| To do |
Copy the records word for word, starting at the very first line and going through the line that contains "Looking at the", and leave the pictures out of your copy.
### Data shown
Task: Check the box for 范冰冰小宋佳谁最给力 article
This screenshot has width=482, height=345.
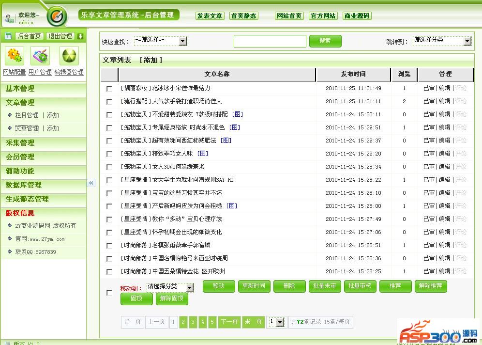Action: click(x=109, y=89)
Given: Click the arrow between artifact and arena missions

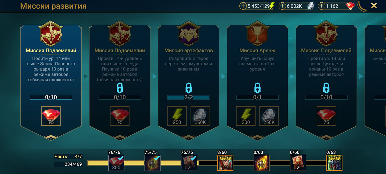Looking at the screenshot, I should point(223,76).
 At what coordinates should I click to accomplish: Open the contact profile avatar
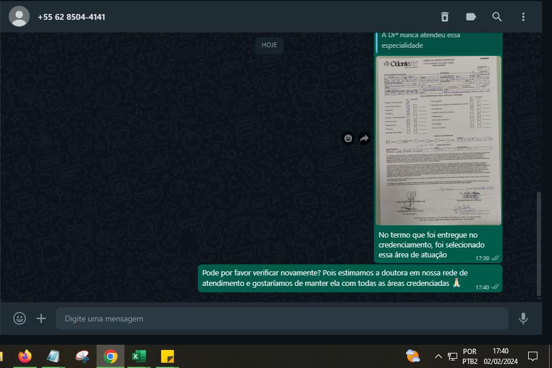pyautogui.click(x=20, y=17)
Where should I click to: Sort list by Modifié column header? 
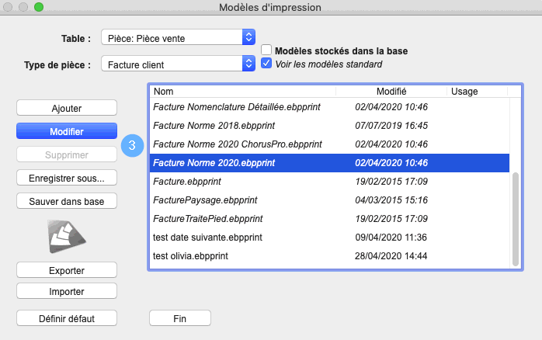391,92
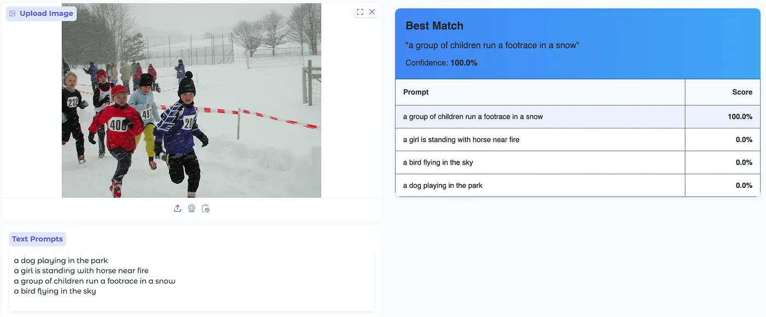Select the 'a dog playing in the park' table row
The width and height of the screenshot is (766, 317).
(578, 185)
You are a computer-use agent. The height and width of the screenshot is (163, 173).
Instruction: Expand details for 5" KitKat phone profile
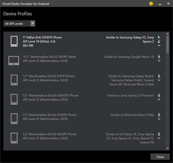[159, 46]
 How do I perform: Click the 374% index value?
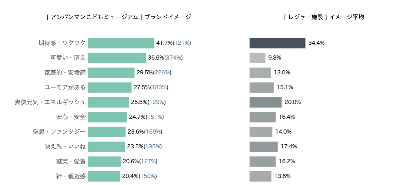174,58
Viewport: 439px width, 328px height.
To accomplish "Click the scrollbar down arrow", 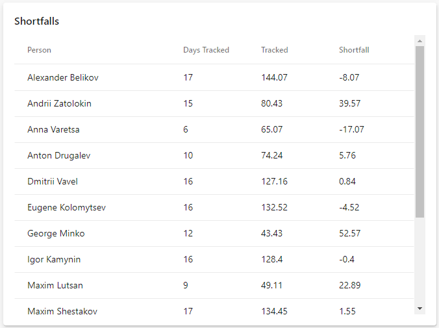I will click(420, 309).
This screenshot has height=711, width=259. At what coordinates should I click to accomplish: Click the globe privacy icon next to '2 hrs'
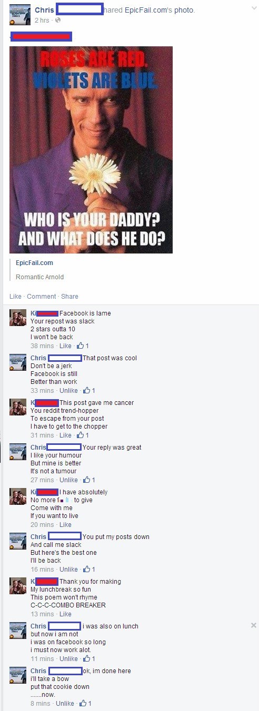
######
| Correct answer |
Task: Check the box for 范冰冰小宋佳谁最给力 article
This screenshot has width=482, height=345.
Action: click(x=109, y=89)
Given: Click the arrow between artifact and arena missions

Looking at the screenshot, I should point(223,76).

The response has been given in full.